Friday, Sep 4th, 2015 (10:07 am) - Score 8,686

One of the problems with the new generation of ultrafast home broadband services is finding a router that can keep pace. The good news is that ASUS’s new RT-AC5300, which looks like some sort of alien tech, might just have the answer with its total combined “world’s fastestWiFi speed of 5334Mbps.

Asus has spent the past few years building up a reasonably good reputation as a manufacturer of high performance routers and their last top-end kit was the tri-band wireless RT-AC3200, which retails for around £200 and is itself no slouch in boasting a total combined 802.11ac based WiFi speed of 3200Mbps (3.2Gbps).

Admittedly one of the problems with such routers is with ensuring that you have WiFi adapters and related devices that can keep up with such performance, but that hasn’t stopped Asus from continuing to improve upon their first-generation tri-band routers by announcing the AC5300.

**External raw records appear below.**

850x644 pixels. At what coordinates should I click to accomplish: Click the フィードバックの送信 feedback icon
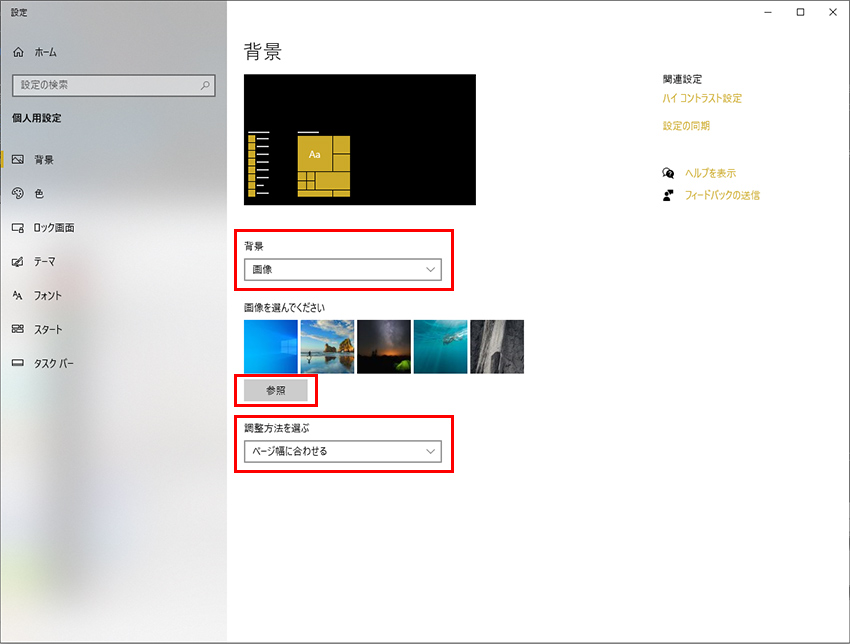point(670,195)
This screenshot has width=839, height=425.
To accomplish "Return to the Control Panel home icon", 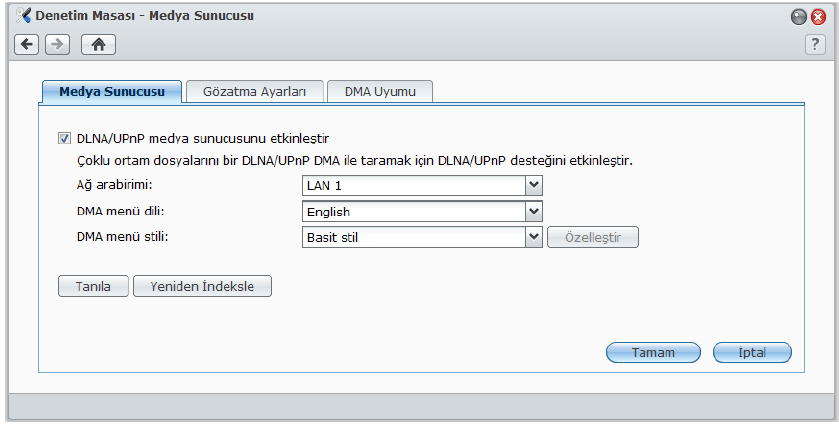I will click(98, 44).
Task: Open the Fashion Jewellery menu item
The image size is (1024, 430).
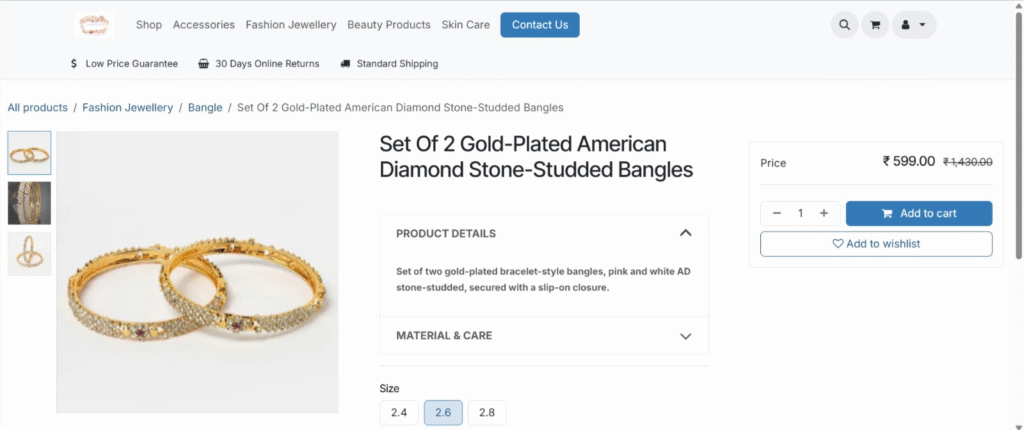Action: (x=291, y=25)
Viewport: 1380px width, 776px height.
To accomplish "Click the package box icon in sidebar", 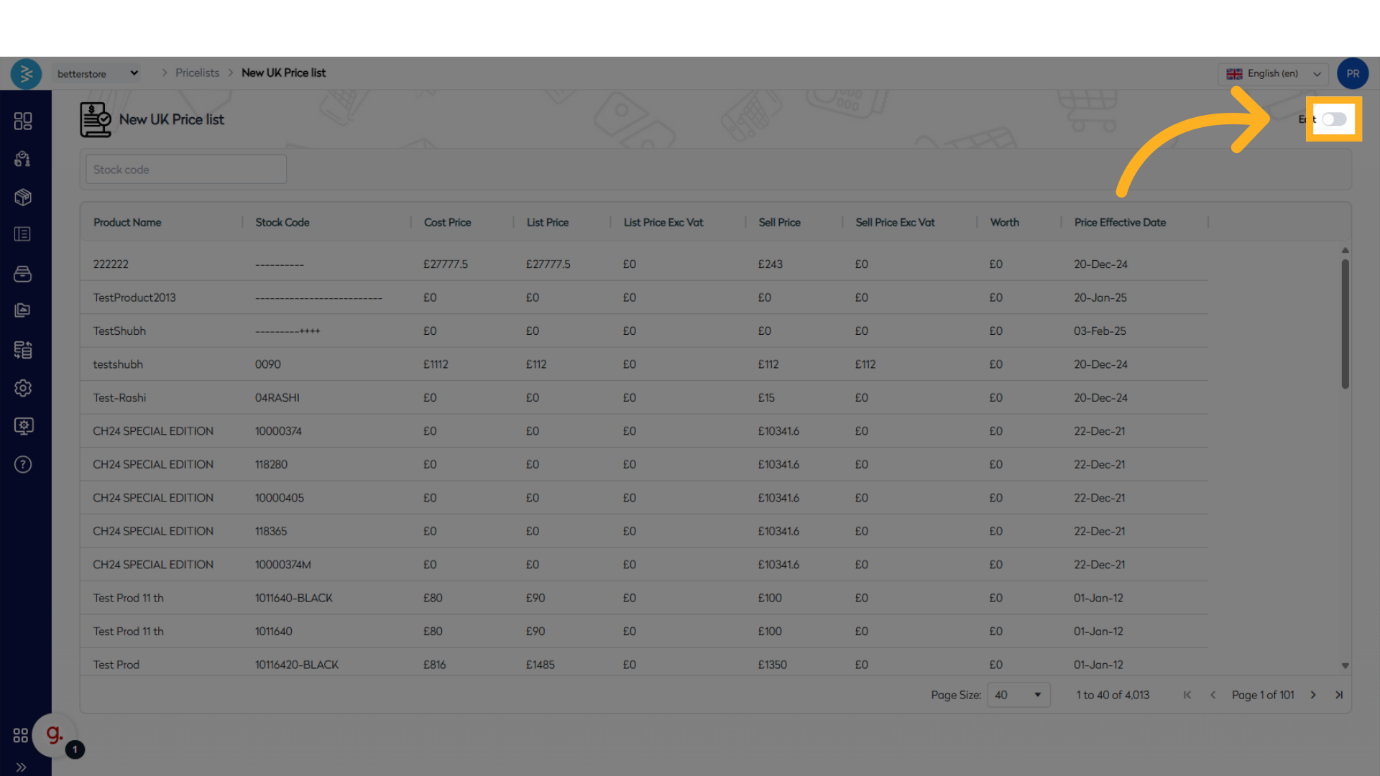I will point(23,197).
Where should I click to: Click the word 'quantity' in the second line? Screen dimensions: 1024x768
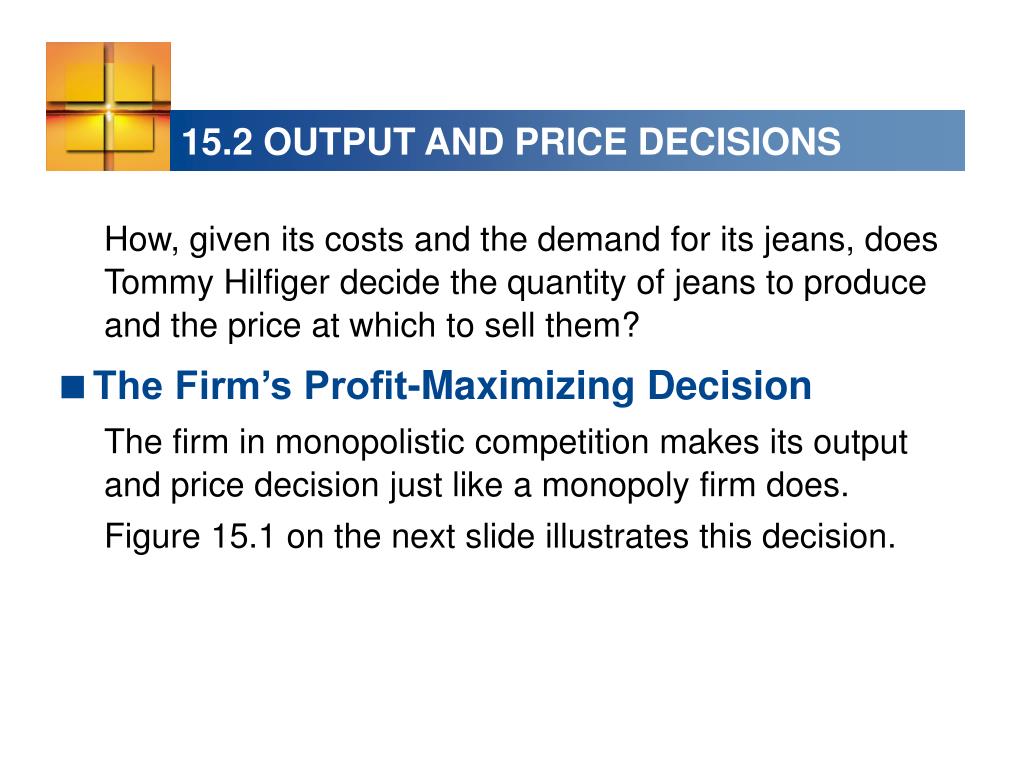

The AC5300 harnesses Broadcom’s NitroQAM technology and a 4×4 MIMO antenna design (four-transmit, four-receive), as well as “AiRadar” universal beamforming (this concentrates the signal directly towards a receiving device), to deliver network speeds of up to 1000Mbps on the 2.4GHz band and up to 2167Mbps on each of the two 5GHz bands.

Asus also uses Tri-Band Smart Connect to automatically select the fastest of the three available frequency bands for each device, based on the device’s speed, signal strength and how busy each band is. As a result of all this the AC5300 claims an improved WiFi signal coverage of up to 500 square meters.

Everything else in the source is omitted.